O que é Trabalho de Projecto
Numa obra dinamarquesa os seus autores definem-no do seguinte modo:
"Queremos definir Trabalho de Projecto como uma forma de educação,
onde os alunos - em colaboração com os professores e outras pessoas - exploram e tratam
um problema em relação directa com a realidade social em que o problema surge. Isto
significa, que o trabalho dá gradualmente uma perspectiva mais ampla e uma compreensão
mais profunda, que o problema é abordado de um número de ângulos diferentes rompendo
com os limites tradicionais entre as disciplinas e que a escolha de teorias, métodos e
instrumentos é gerida pelo próprio problema. A função do professor não é só a de
transmitir conhecimentos, é mais do que isso: funcionar como um rastilho, um inspirador
que defina os limites e a orientação. O trabalho termina num produto concreto que pode
ser um relatório oral, um relatório escrito ou ser expresso por outros meios ou
acções.
A definição dá lugar a muitas variações: de um só dia a muitos anos,
de alguns participantes a toda uma escola, do pré-primário à educação de adultos, de
alunos dependentes a alunos muito independentes - mas leva a um trabalho guiado por
objectivos claros partindo de um problema concreto, rejeitando assim a tendência que tem
aparecido nos últimos anos para abranger todos os assuntos, ainda que subsidiário em que
os alunos trabalham."
(Berthelsenet aí. 1977p. 141)
A definição mostra que o trabalho projecto tem poucas exigências
especificas quer sobre o conteúdo, quer sobre o professor e o aluno: os objectivos para
os estudos devem ser problemas - e não conteúdos escolhidos previamente pelo professor
ou por qualquer outra pessoa de acordo com definições de conhecimento feitas
anteriormente. Além disso, a maneira de trabalhar dever ser de exploração, donde a sua
semelhança com um trabalho de pesquisa.
A orientação do problema é definida por Illeris do seguinte modo:
"O ponto crucial na Educação centrada em problemas é que não se
parte de assuntos ou disciplinas já estabelecidas, cuja origem está bastante recuada, no
tempo e resultante de condições há muito desaparecidas. Em vez disso temos que partir
de problemas que ocorrem aqui e agora. Para tratar e compreender estes problemas o
conhecimento dos diferentes assuntos, métodos e teorias têm que estar integrados num
grau exigido pelo problema em questão."
(Illeris, 1976 p.71)
Estas definições levam-nos a alguns princípios básicos que dizem
respeito a este tipo de trabalho.

Secção de dados:
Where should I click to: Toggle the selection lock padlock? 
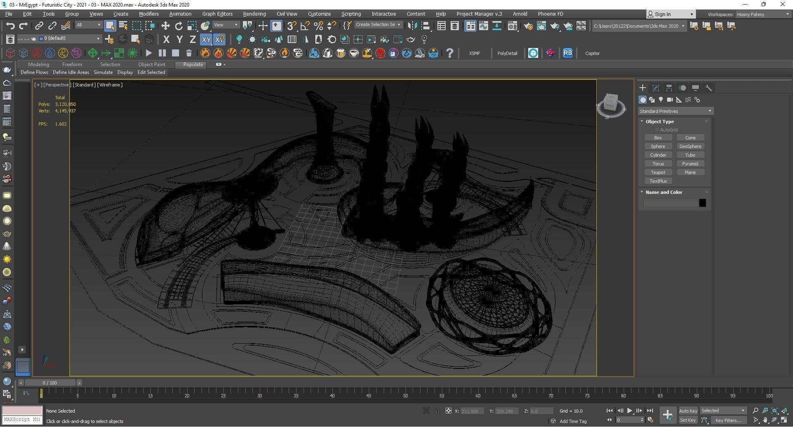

Instruções:
A – De acordo com o excerto sobre o Trabalho de Projecto, por que motivo a Educação centrada em problemas não parte de assuntos ou disciplinas já estabelecidas? Responda em uma a três frases.
B – Indique todas as variações que, segundo o excerto sobre o Trabalho de Projecto, a definição apresentada admite.
C – Prossiga o texto sobre o Trabalho de Projecto a partir da sua última frase, expondo os princípios básicos que ele anuncia.
O material não tem qualquer papel nesta atividade.

Resultados das tarefas:
A – Não parte deles porque a origem desses assuntos ou disciplinas está bastante recuada no tempo e resulta de condições há muito desaparecidas. Por isso, deve partir-se de problemas que ocorrem aqui e agora.

B –
- de um só dia a muitos anos
- de alguns participantes a toda uma escola
- do pré-primário à educação de adultos
- de alunos dependentes a alunos muito independentes

C –
Primeiro: o trabalho feito deve ter um significado para o aluno, e
isto implica que o aluno seja capaz de ver o significado de todas as actividades em que
está empenhado. Mas o trabalho deve ser escolhido de modo a que tenha um significado para
os outros - de modo a que os outros alunos possam aprender daí alguma coisa.
Segundo: os problemas escolhidos para estudo devem estar
verdadeiramente ligados à realidade do aluno e ser passíveis de serem tratados por ele
tendo em conta o tempo de que dispõe, a sua capacidade, recursos de informação a que
possa ter acesso (bibliografia, inquéritos, entrevistas).
Terceiro: os alunos devem ter uma grande influência na escolha dos
problemas. Os problemas escolhidos pelo professor e impostos aos alunos nunca serão base
para um trabalho bem sucedido e nunca conduzirão a resultados desejáveis.
Quarto: a integração da teoria com a prática é um a necessidade
de importância vital. Como o significado de todo o ensino é um aumento dos limites e
fronteiras de referência, um integração entre estes dois aspectos ajudarão o aluno a
ver novos campos de exploração.
Tomando isto em conta, o trabalho de projecto pode dar aos estudantes um
treino em:
(Adaptado de Berthtelsen et aí. op. sit.).
As capacidades acima mencionadas são certamente aquelas que nós
desejamos sejam adquiridas pela geração futura.
Infelizmente, não há "métodos" que dêem soluções
"empacotadas". Obter uma coisa pode muitas vezes significar ficar com déficites
em outros campos.
Se o trabalho de projecto não for realizado de um modo correcto, pode
criar uma situação em que a liberdade relativa, em vez de promover o ensino, se torna um
obstáculo, uma situação em que os fortes vencem, uma situação em que os problemas
dentro do grupo se tornam mais importantes do que o problema em estudo.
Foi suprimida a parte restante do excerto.